From the line containing "Click the red circle at Nov 2011 low" to the last line of the records, reproduce every line exactly and print nothing else.

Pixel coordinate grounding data
◇ ◇ ◇ ◇ ◇

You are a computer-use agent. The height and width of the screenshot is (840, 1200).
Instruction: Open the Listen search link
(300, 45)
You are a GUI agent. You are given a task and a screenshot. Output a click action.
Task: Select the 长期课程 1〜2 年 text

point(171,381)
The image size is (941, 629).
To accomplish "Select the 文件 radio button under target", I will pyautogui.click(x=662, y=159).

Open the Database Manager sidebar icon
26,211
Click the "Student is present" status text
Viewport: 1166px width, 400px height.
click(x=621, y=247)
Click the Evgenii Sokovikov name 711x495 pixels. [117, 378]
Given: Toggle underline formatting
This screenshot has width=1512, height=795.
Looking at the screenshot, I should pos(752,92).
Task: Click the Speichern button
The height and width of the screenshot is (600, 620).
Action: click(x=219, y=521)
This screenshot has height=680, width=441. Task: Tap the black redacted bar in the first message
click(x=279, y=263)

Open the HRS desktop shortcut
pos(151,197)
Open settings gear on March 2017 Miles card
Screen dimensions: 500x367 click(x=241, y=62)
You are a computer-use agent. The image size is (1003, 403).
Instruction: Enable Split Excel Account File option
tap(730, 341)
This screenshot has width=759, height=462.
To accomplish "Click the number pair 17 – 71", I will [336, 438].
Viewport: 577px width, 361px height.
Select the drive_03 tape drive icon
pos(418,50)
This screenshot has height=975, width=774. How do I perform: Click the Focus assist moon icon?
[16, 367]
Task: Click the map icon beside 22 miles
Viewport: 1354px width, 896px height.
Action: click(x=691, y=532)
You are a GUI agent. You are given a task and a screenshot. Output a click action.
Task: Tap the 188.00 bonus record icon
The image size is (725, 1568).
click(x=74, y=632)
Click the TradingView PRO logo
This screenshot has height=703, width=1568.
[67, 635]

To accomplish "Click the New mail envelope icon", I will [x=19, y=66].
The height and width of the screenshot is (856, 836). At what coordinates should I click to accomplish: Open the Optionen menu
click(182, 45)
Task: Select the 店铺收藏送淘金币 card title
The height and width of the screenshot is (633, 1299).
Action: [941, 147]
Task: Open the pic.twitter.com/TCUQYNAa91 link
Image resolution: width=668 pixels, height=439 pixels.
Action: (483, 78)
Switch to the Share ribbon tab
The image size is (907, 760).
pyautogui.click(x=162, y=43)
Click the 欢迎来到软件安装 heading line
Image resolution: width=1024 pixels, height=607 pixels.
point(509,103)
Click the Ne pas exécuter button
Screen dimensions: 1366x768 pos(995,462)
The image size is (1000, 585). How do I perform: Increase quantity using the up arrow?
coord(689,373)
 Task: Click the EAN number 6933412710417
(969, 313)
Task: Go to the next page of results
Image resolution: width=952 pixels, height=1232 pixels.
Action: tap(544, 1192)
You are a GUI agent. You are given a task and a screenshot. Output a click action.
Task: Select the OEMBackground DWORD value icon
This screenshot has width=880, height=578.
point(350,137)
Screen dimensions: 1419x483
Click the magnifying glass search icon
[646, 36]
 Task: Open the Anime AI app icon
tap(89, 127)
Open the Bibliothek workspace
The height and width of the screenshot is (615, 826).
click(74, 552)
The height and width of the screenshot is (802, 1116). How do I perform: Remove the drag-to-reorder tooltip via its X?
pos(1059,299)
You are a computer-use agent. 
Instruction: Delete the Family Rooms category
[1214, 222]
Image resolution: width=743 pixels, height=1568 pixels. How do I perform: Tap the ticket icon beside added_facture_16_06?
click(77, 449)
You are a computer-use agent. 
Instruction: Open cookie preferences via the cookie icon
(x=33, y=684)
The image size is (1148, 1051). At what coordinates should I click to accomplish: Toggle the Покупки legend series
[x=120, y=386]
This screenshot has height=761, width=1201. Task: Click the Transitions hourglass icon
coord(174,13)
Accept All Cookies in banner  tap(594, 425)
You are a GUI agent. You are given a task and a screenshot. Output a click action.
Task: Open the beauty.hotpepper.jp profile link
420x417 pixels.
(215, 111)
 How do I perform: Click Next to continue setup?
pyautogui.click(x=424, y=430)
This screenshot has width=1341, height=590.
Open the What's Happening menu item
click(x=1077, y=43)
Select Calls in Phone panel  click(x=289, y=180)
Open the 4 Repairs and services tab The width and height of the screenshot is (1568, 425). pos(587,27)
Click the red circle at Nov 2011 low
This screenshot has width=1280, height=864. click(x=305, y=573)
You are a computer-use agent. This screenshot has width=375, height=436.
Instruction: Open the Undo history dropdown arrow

◇ ◇ ◇ ◇ ◇

**Solution below**
Click the red circle at Nov 2011 low
This screenshot has width=1280, height=864. click(x=305, y=573)
You are a computer-use agent. This screenshot has width=375, height=436.
Instruction: Open the Undo history dropdown arrow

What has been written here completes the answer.